At 10:56 PM EST on July 20. 1969 American astronaut Neil Armstrong became the first human being to set foot on the moon… 240,000 miles from home.  Nothing had ever united the masses both in the US and abroad as millions of people were glued to their televisions to watch this unearthly spectacle live.  15 minutes later Armstrong was joined by Buzz Aldrin to plant the Stars and Stripes.

Nearly every American is familiar with Armstrong’s first words when setting foot on the moon.  Did you know, however, that the actual first words spoken from the moon were by Buzz Aldrin, when he reported “Contact light” to Mission Control in Houston as the lunar module first rested on the surface?

In America, where protests against the Vietnam War were taking place on nearly a daily basis and the presidency of Richard Nixon was becoming a lightning rod, citizens of all walks of life put their differences aside and expressed pride in the US achieving a once thought to be impossible achievement.

For those of you too young to have witnessed this historic drama unfold live on TV let me tell you a bit about 1969.  The number one song in America was “In the Year 2525”  by Zager and Evans.  It is rather fitting that the song speculated about earth’s future at a time when man was walking on the moon for the first time.  Here it is.

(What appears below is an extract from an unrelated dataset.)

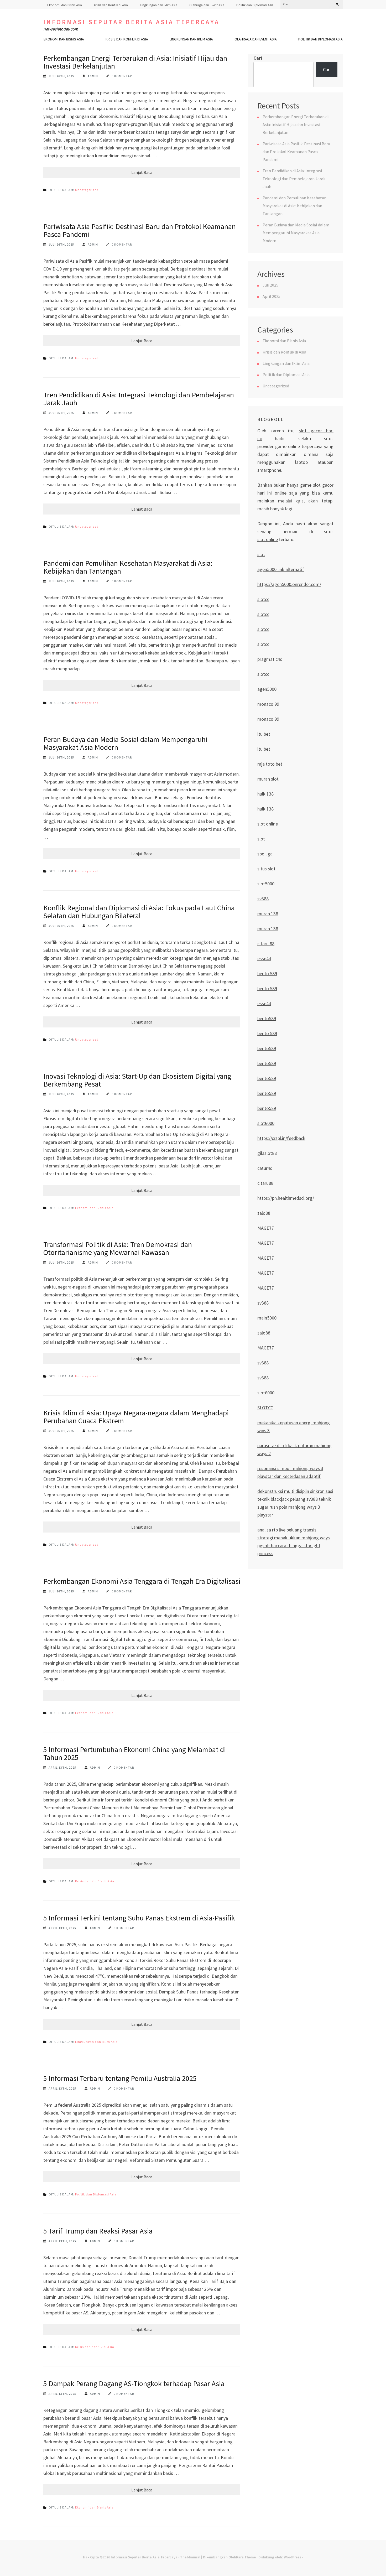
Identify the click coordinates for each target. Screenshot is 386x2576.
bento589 (266, 1018)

The number one movie was “The Wild Bunch” on the day of the moon landing.  It was replaced the following week with a much more famous flick, the iconic “Easy Rider”, directed by Dennis Hopper, which introduced us to Peter Fonda and Jack Nicholson.   It was about young people searching for America and not being able to find it.  Sound familiar?

Muscle cars, like the Ford Mustang and Pontiac GTO were extremely popular.  I guess so because gasoline only cost 35 cents per gallon.  Speaking of gallons, you could buy a gallon of milk for $1.10.  A loaf of bread could be had for 23 cents.  You could buy a house for $40,000 and mail a letter for 6 cents.

Watching the moon landing, however, was priceless!  Especially so with Walter Cronkite reporting for a nonstop 29 hours.

Back on our planet it was a typical summer day, unlike what we’ll see today.  While July’s average high temperature in Salisbury is in the upper 80’s we’ll be flirting with 100 degrees both today and Sunday.  That’s a far cry from the 260 degrees that the moon reaches during daylight, but it’s a whole lot warmer than the -280 degrees that the moon reaches at night.

It matters not where we live on planet Earth.  The daily appearance of the moon reminds us that we’re all in this life together, for better or worse.  It shines on us with the same beauty and intensity regardless of our color, our religion, or the language we speak.


Would it not be nice if Americans of all backgrounds and beliefs could find something today to help them cool off just a bit, put their tempers on ice, and take the time to truly take pride in a unique national achievement?  I do not know what it could or would be, but the moon landing in 1969 serves as a reminder that it can be done!

Let’s do it!  Then, let’s do it again!